My uncle took a handful of earth and held it up until it touched my face and I flinched. His pale blue eyes, in which there was something a little mad and something of the wolf, searched mine, holding me with his belief. He spoke to me in a voice that touched an emotion in me I had not known existed until that moment. It was neither quite the fascination of desire, nor yet quite revulsion either, that I felt, but a disquieting blend of the two; an emotion having its obscure origins in that equivocal region of the human psyche which urges us to gaze upon those things from which we know we should, in all human decency, turn our eyes away. ‘This is our soil,’ he said—as if he said, this is your soul. ‘We must care for it as we care for our lives.’ Even as a boy, at this first initiation, I knew he spoke of something sacred
to him, an indissoluble aspect of his innermost sense of who he was; that source from whence he had his origins. ‘It is the soil of our fathers,’ he said, gazing wildly into my eyes, as if he might begin to strike me about the head in his passion, searching all the while with a hopeless kind of desperation for evidence of my worthiness to share his certainty. ‘This soil is us!’ he shouted, and he shook me. ‘We are this soil!’ I would readily have agreed with him, and would have shouted my belief back to him, but I was too terrified and could not utter a sound.

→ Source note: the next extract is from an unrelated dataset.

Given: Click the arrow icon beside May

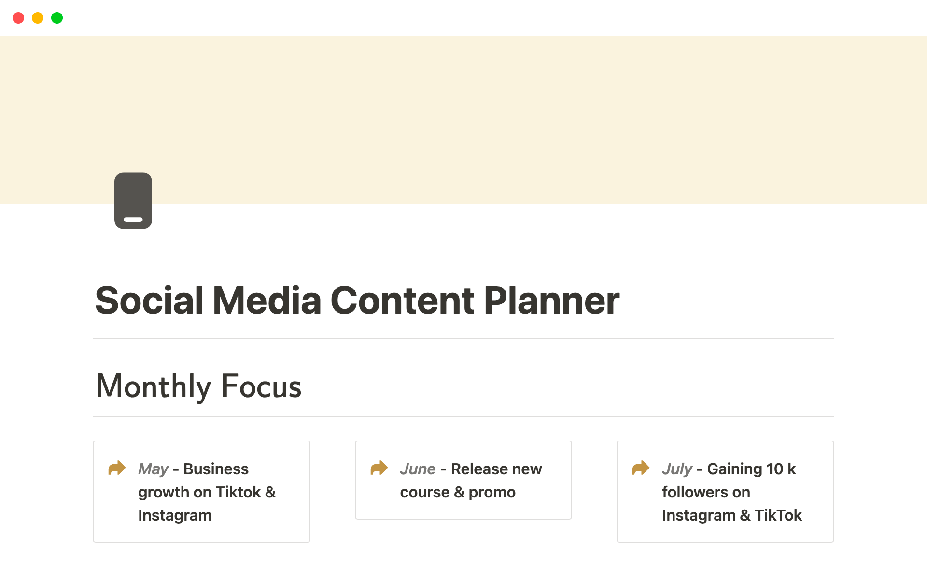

What had I to do to please him? He snatched my hand and thrust it into the newly turned furrow. ‘This is who you are, Max!’ He whispered to me fiercely, his face contorted and close to mine, his words catching in his throat. He might have been imparting to me the core of a mystical knowing that only my assent could confirm for him, as if something in him must doubt it until he saw it in another. I drew back, no doubt whimpering in terror, scarcely registering what he was saying, but expecting at any moment that he would jump on me in a wild, howling rage and stamp me into his earth. Suddenly, and with a sigh of resignation or weariness, and a flinging of his hands, he stood and lurched away along the furrow, leaving me crouching there. It was as if his madness exhausted him and he flung it from him like a garment that was preventing him from breathing. Like all madmen, however, he was not all mad.